И вот что, может быть, самое удивительное в Иоанновом свидетельстве о воскресении Лазаря: сколько бы нас ни убеждали другие, сколько бы сами ни убеждали себя, что Лазарь не воскрес, что это лишь голый «вымысел», «миф», или, как выражается лакей Смердяков, здесь «про неправду все написано» — стоит только перечесть евангельский рассказ, чтобы снова убедиться, что люди так не сочиняют, не лгут, не обманывают так не только других, но и себя; чтобы снова почувствовать сквозь призрачную оболочку мистерии твердое тело истории, увидеть смешанную с облаками гряду снеговых вершин; чтобы снова почувствовать, что здесь, рядом с тем, что могло и не быть, есть то, что наверное было; что здесь, по Лотцевой формуле, к арифметической сумме слагаемых в причине, тусклому ряду а + b + с, прибавляется в следствии неизвестная величина, ослепительное x — чудо.
В письменности всех веков и народов нет такого убедительного рассказа о таком невероятном событии, такого естественного — о таком сверхъестественном, как этот. Здесь, может быть, всего убедительнее не внешние исторические черточки: «Вифания близ Иерусалима, в стадиях пятнадцати» (11, 18); «уже смердит, ибо четыре дня, как он во гробе» (11, 39); «Иисус еще не входил в селение, но был там, где встретила его Марфа» (11, 30). Можно бы заподозрить рассказчика в желании искусственно усилить правдоподобие событий, при помощи таких подробностей — отдельных точек ярчайшего света в глубочайшей тени, освещенных, со свойственным одному Иоанну, мастерством «светотени». Нет, самое убедительное — не эти внешние черточки, а внутренние, открывающие такую глубину сердца Господня, в какую мог заглянуть только тот, кто возлежал у этого сердца.
И сказал: где вы положили его? Говорят Ему: Раввуни! Пойди и посмотри.
Иисус заплакал. (Ио. 11, 33–35.)
Мог ли бы Он плакать, если бы знал, что Лазарь через минуту воскреснет? Но люди усомнятся во всем, только не в этих слезах. След неизгладимый выжжен ими в сердце человечества: им поверило оно и будет верить до конца времен. Смертным смертную тьму осветили слезы эти, как незакатные звезды.
Часто, бывало, идучи за Ним, искал я следов Его на земле, но не находил, и мне казалось, что Он идет, не касаясь земли. [604]
Призрачно-легким шагом идет по земле, как бесплотная тень. Ищут люди следов Его — не находят. Но вот нашли: призрачно-легкое облако плоти Его вдруг сгустилось, отяжелело, сделалось таким же, как наша плоть, — уже не «подобием» ее, homoi?ma, по слову Павла, а ею самой. Вот когда всей нашей смертной тяжестью, смертным страхом, мукой смертной, мы осязаем плоть Его как свою. Плачет о братьях Своих Брат человеческий, Смертный — о смертных; плачет, как мы; страдает, как мы; любит, как мы. Вот когда дострадал, долюбил до конца, — спас мир.

### Цель задания 1
Воспроизведите из отрывка о воскресении Лазаря фрагмент от слов «Часто, бывало, идучи» до слов «конца, — спас мир.».
### Цель задания 2
На каком расстоянии от Иерусалима находилась Вифания, согласно отрывку о воскресении Лазаря?

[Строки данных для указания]

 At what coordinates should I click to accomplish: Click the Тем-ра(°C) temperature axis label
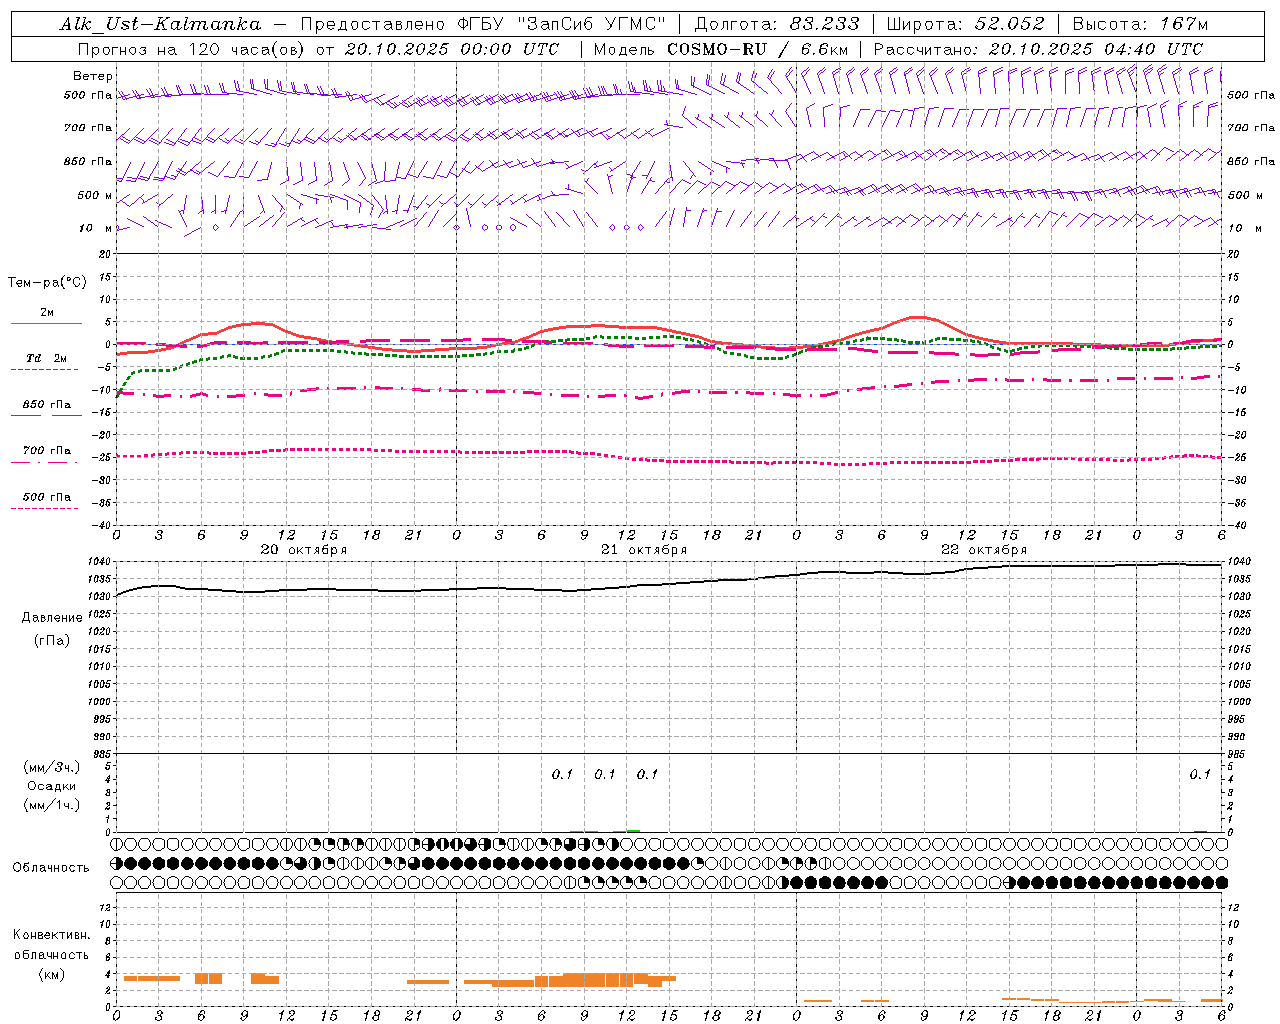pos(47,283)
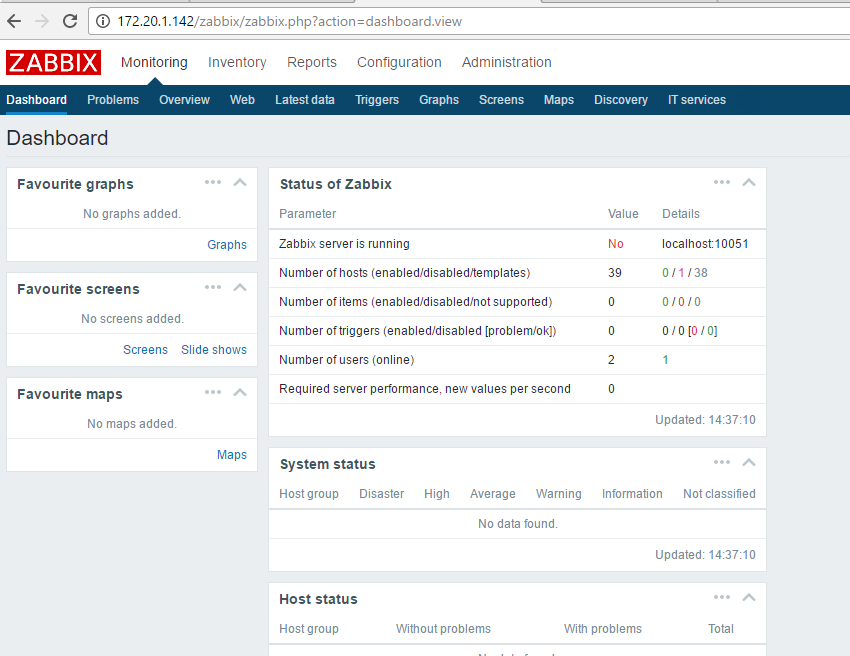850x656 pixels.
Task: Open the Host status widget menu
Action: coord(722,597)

### Ответ 1
Часто, бывало, идучи за Ним, искал я следов Его на земле, но не находил, и мне казалось, что Он идет, не касаясь земли. [604]
Призрачно-легким шагом идет по земле, как бесплотная тень. Ищут люди следов Его — не находят. Но вот нашли: призрачно-легкое облако плоти Его вдруг сгустилось, отяжелело, сделалось таким же, как наша плоть, — уже не «подобием» ее, homoi?ma, по слову Павла, а ею самой. Вот когда всей нашей смертной тяжестью, смертным страхом, мукой смертной, мы осязаем плоть Его как свою. Плачет о братьях Своих Брат человеческий, Смертный — о смертных; плачет, как мы; страдает, как мы; любит, как мы. Вот когда дострадал, долюбил до конца, — спас мир.

### Ответ 2
В пятнадцати стадиях.